The median state agency worker's compensation, not including benefits, is $42,337. It's $42,227 at the university level. Regional comparisons were not available, although the report noted state workers' salary and wages typically do not account for as large a portion of total compensation as seen nationally, while paid time off and retirement benefits generally outpace the national average.
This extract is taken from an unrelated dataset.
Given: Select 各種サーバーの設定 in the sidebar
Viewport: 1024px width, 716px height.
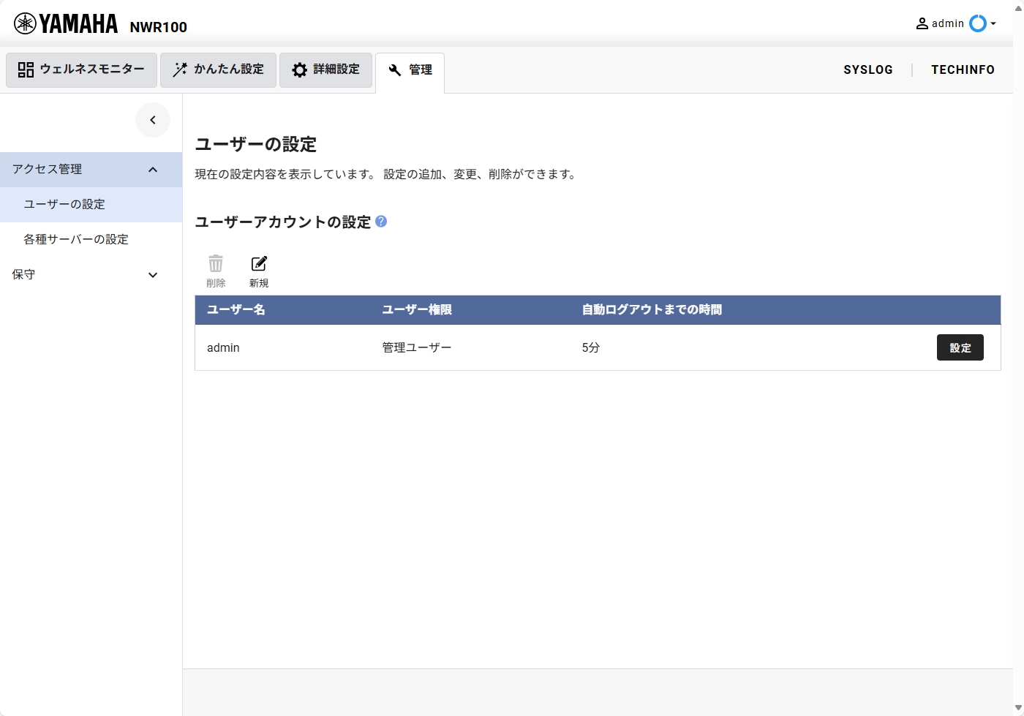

Among its broad recommendations, the state personnel office report called for the state to base future cost-of-living adjustments on the consumer price index, expand compensation bonuses, boost employer contributions to the state health plan and eliminate previously ordered restrictions on market-based salary increases. The report said the last of those provisions has begun to "seriously hamper" recruiting and retention efforts in state agencies and universities.
Angaza Laughinghouse, statewide president of UE Local 150, says state workers must have a voice in the process. His union has lobbied for public hearings before lawmakers introduce changes.
"The best advocates for workers will be organizations such as ours," Laughinghouse says. "The slaves could not count on just the good will of their plantation masters. Very similarly, we cannot count on our government legislators to look out for the well-being of our workers."
Without collective bargaining rights, unions such as UE Local 150 largely depend on public opinion and media attention to sway lawmakers, he says, although he acknowledges unions faced a tough battle in North Carolina even before Republicans seized control of state government.
"If we don't put up our fists and fight, we'll win nothing," he says. "My point of view has always been you can't win if you're not in the fight."
Meanwhile, Askins, who is at least a decade away from retirement eligibility, doesn't want to fight. He just wants enough pay to take care of the bills and afford a doctor's visit. Cuts to his pay or benefits could be devastating.
"That'd be a pretty tough pill to swallow," he says. "I don't know about our leaders. If they're leading us, where are they leading us to?"
This article appeared in print with the headline "Fearing the worst."